Exercise prompt - Restate every line of the material, word for word.

================================

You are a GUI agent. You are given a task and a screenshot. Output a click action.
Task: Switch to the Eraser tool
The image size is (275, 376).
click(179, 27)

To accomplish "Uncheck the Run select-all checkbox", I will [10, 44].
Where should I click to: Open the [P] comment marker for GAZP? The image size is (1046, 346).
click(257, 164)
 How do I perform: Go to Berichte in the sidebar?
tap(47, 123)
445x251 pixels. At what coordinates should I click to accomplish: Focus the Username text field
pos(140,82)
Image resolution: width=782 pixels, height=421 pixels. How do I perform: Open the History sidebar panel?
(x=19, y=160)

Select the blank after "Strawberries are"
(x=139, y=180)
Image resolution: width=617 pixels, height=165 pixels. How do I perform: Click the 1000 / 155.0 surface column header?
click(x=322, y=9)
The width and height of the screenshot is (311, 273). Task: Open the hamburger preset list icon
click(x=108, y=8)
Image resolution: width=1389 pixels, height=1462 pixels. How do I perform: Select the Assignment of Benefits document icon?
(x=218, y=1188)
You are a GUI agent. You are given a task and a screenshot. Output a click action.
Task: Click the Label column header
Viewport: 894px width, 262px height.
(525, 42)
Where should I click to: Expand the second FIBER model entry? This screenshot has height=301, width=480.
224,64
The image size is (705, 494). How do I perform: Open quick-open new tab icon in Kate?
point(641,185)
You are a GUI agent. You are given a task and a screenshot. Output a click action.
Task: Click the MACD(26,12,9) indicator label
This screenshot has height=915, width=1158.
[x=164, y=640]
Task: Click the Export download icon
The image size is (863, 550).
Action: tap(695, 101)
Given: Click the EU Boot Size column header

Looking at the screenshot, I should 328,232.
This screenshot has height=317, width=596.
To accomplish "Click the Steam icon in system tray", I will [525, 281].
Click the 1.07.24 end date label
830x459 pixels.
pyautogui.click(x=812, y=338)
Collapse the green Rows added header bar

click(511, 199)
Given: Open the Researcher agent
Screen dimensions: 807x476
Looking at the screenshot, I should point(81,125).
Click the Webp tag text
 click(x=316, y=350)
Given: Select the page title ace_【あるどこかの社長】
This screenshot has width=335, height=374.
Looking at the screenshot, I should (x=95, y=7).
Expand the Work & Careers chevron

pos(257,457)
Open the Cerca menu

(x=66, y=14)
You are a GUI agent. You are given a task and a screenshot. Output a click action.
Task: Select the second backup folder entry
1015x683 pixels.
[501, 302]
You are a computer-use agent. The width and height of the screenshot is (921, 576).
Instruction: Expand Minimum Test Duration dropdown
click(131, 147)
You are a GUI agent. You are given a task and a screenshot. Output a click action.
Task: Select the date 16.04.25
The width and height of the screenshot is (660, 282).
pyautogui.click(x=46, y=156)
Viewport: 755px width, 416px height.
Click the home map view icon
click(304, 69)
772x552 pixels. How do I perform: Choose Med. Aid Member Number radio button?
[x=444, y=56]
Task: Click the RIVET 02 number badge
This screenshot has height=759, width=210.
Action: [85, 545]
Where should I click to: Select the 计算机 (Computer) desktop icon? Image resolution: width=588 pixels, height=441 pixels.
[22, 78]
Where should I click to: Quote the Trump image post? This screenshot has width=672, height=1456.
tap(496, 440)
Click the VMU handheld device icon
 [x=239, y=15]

================================

Solution for this exercise -
You are a GUI agent. You are given a task and a screenshot. Output a click action.
Task: Switch to the Eraser tool
The image size is (275, 376).
click(179, 27)

To accomplish "Uncheck the Run select-all checkbox", I will [10, 44].
Where should I click to: Open the [P] comment marker for GAZP? The image size is (1046, 346).
click(257, 164)
 How do I perform: Go to Berichte in the sidebar?
tap(47, 123)
445x251 pixels. At what coordinates should I click to accomplish: Focus the Username text field
pos(140,82)
Image resolution: width=782 pixels, height=421 pixels. How do I perform: Open the History sidebar panel?
(x=19, y=160)

Select the blank after "Strawberries are"
(x=139, y=180)
Image resolution: width=617 pixels, height=165 pixels. How do I perform: Click the 1000 / 155.0 surface column header?
click(x=322, y=9)
The width and height of the screenshot is (311, 273). Task: Open the hamburger preset list icon
click(x=108, y=8)
Image resolution: width=1389 pixels, height=1462 pixels. How do I perform: Select the Assignment of Benefits document icon?
(x=218, y=1188)
You are a GUI agent. You are given a task and a screenshot. Output a click action.
Task: Click the Label column header
Viewport: 894px width, 262px height.
(525, 42)
Where should I click to: Expand the second FIBER model entry? This screenshot has height=301, width=480.
224,64
The image size is (705, 494). How do I perform: Open quick-open new tab icon in Kate?
point(641,185)
You are a GUI agent. You are given a task and a screenshot. Output a click action.
Task: Click the MACD(26,12,9) indicator label
This screenshot has height=915, width=1158.
[x=164, y=640]
Task: Click the Export download icon
The image size is (863, 550).
Action: tap(695, 101)
Given: Click the EU Boot Size column header

Looking at the screenshot, I should 328,232.
This screenshot has height=317, width=596.
To accomplish "Click the Steam icon in system tray", I will [525, 281].
Click the 1.07.24 end date label
830x459 pixels.
pyautogui.click(x=812, y=338)
Collapse the green Rows added header bar

click(511, 199)
Given: Open the Researcher agent
Screen dimensions: 807x476
Looking at the screenshot, I should point(81,125).
Click the Webp tag text
 click(x=316, y=350)
Given: Select the page title ace_【あるどこかの社長】
This screenshot has width=335, height=374.
Looking at the screenshot, I should (x=95, y=7).
Expand the Work & Careers chevron

pos(257,457)
Open the Cerca menu

(x=66, y=14)
You are a GUI agent. You are given a task and a screenshot. Output a click action.
Task: Select the second backup folder entry
1015x683 pixels.
[501, 302]
You are a computer-use agent. The width and height of the screenshot is (921, 576).
Instruction: Expand Minimum Test Duration dropdown
click(131, 147)
You are a GUI agent. You are given a task and a screenshot. Output a click action.
Task: Select the date 16.04.25
The width and height of the screenshot is (660, 282).
pyautogui.click(x=46, y=156)
Viewport: 755px width, 416px height.
Click the home map view icon
click(304, 69)
772x552 pixels. How do I perform: Choose Med. Aid Member Number radio button?
[x=444, y=56]
Task: Click the RIVET 02 number badge
This screenshot has height=759, width=210.
Action: [85, 545]
Where should I click to: Select the 计算机 (Computer) desktop icon? Image resolution: width=588 pixels, height=441 pixels.
[22, 78]
Where should I click to: Quote the Trump image post? This screenshot has width=672, height=1456.
tap(496, 440)
Click the VMU handheld device icon
 [x=239, y=15]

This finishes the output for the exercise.